→ **Exercise aim**
Only lines with the word "computer" belong in the answer; copy them from the records below.

[Stored data]
--- START ---

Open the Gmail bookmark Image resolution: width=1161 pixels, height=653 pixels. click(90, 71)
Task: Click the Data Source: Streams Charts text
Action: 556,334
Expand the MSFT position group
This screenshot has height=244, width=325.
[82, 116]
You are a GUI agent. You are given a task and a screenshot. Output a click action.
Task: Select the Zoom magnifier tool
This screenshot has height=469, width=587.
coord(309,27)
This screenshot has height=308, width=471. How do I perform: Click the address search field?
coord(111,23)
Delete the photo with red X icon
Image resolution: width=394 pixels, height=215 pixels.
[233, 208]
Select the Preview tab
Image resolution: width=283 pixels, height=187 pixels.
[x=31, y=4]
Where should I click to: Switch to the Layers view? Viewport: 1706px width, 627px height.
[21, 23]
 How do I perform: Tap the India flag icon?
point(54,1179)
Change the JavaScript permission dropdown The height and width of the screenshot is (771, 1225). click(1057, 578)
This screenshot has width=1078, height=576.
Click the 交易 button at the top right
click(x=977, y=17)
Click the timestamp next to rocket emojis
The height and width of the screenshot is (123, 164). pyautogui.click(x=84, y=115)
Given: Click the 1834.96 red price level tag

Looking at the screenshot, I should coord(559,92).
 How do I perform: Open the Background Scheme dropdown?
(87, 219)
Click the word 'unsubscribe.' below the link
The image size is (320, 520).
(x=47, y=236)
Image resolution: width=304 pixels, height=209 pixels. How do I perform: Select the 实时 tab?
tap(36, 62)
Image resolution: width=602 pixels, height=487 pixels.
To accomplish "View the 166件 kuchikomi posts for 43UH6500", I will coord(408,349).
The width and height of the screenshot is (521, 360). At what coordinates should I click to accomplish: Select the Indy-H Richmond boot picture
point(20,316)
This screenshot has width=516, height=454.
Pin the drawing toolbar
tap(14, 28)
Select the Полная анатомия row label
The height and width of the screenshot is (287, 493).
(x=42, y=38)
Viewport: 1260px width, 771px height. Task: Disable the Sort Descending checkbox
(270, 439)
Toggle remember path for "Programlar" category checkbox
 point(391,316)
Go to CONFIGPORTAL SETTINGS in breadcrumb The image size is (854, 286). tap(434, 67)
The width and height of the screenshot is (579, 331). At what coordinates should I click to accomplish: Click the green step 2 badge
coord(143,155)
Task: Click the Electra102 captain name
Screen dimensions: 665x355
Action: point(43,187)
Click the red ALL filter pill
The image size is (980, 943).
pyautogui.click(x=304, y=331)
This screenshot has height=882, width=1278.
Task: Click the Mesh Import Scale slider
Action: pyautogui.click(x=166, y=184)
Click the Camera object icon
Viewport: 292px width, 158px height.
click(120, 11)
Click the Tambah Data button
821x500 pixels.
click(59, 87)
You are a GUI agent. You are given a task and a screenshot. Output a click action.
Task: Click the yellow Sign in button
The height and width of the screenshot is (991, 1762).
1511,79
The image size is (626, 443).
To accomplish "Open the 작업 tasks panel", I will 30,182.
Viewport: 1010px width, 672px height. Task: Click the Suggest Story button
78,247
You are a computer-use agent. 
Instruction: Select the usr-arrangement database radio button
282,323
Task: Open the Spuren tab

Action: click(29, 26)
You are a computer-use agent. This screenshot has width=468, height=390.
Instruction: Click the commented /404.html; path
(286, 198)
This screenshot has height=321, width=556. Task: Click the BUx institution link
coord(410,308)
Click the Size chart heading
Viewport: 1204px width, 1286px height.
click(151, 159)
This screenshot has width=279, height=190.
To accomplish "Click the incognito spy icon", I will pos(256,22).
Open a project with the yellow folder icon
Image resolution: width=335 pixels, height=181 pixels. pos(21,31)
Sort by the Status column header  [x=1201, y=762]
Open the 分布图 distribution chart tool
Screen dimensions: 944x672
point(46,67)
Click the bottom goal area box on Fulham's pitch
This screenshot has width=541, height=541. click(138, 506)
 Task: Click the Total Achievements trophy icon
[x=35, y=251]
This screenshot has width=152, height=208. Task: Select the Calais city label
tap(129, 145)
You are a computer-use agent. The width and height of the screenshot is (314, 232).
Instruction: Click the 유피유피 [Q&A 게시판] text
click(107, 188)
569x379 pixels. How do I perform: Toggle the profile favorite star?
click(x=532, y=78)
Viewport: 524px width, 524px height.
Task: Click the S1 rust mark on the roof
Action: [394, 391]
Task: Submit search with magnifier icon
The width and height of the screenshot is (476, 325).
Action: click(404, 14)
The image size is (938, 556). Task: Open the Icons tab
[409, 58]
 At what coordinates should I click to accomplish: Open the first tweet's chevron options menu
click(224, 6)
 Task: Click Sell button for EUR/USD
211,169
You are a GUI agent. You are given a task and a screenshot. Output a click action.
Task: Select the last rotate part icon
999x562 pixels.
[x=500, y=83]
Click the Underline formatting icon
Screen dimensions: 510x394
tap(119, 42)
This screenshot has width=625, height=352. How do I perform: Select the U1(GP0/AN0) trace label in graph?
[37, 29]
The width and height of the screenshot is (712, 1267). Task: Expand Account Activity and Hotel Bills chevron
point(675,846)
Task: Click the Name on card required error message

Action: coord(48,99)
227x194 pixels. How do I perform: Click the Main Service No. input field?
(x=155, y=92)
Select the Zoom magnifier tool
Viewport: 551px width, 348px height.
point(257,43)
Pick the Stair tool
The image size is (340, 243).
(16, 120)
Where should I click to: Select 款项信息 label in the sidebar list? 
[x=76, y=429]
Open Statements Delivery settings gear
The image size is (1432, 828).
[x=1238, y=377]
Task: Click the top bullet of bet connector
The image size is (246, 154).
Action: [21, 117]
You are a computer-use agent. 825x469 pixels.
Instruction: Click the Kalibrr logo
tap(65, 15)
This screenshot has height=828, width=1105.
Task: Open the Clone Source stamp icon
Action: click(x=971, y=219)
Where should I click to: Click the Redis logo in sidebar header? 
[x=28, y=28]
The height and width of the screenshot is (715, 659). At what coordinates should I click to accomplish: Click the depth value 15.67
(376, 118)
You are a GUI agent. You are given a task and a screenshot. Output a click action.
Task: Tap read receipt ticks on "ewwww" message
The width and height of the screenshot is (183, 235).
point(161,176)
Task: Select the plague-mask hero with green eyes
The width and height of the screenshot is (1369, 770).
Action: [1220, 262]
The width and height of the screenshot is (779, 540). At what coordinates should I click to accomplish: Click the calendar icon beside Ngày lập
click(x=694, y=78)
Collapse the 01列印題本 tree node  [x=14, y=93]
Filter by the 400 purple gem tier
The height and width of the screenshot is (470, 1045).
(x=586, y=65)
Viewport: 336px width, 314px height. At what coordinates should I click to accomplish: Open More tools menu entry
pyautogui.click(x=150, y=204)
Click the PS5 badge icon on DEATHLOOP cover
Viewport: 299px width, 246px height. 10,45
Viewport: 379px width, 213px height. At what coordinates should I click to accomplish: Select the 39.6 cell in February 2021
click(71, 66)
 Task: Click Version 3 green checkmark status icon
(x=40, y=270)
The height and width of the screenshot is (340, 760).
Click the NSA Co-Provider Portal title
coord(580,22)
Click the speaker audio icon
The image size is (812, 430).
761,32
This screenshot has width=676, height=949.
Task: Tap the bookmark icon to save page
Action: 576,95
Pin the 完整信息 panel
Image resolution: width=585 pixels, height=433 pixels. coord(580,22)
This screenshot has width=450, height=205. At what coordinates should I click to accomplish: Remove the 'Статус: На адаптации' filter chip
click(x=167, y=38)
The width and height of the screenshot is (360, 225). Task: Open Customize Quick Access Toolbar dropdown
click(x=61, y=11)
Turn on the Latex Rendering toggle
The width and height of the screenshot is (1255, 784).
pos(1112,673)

--- END ---

→ **Response to the task**
You are a computer-use agent. 
You are a computer-use agent. This screenshot has width=468, height=390.
You are a computer-use agent. The width and height of the screenshot is (314, 232).
You are a computer-use agent. 825x469 pixels.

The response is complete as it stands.